TASK ITEM
Nothing but the lines from the one that contains "HIRE PUSH (26, 1434)" through the end of the listing should appear, set down exactly.

DATA FOR THE TASK
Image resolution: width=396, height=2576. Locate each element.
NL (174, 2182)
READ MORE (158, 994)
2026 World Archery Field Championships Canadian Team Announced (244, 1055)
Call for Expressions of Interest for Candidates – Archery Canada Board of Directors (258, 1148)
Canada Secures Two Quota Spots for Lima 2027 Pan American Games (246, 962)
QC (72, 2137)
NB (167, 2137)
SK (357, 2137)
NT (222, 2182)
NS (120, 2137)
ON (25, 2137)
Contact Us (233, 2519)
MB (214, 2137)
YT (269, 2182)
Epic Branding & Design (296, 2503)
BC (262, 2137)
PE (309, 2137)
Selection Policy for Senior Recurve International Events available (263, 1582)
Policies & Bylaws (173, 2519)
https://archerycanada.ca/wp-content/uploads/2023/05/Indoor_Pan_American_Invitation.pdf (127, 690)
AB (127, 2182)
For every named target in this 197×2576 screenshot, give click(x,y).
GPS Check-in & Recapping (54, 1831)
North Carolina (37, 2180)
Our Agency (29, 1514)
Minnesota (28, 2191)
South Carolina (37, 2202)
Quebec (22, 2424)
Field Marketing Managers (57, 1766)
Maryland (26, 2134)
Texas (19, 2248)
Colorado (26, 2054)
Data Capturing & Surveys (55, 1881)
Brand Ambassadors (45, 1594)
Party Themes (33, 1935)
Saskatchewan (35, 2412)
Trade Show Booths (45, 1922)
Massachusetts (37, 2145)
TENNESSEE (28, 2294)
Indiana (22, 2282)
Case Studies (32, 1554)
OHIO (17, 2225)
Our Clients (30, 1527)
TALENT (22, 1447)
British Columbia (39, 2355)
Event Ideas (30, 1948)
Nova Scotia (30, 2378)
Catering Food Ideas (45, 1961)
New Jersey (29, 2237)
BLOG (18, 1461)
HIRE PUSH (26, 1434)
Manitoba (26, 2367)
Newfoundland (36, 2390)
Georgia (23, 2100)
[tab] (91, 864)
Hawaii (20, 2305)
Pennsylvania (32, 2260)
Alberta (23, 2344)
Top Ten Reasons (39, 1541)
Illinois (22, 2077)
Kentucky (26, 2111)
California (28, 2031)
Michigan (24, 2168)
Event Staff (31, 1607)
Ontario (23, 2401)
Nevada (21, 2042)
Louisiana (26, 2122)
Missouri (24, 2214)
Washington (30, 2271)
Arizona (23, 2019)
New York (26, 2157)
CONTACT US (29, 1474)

THE ANSWER
HIRE PUSH (26, 1434)
Manitoba (26, 2367)
Newfoundland (36, 2390)
Georgia (23, 2100)
[tab] (91, 864)
Hawaii (20, 2305)
Pennsylvania (32, 2260)
Alberta (23, 2344)
Top Ten Reasons (39, 1541)
Illinois (22, 2077)
Kentucky (26, 2111)
California (28, 2031)
Michigan (24, 2168)
Event Staff (31, 1607)
Ontario (23, 2401)
Nevada (21, 2042)
Louisiana (26, 2122)
Missouri (24, 2214)
Washington (30, 2271)
Arizona (23, 2019)
New York (26, 2157)
CONTACT US (29, 1474)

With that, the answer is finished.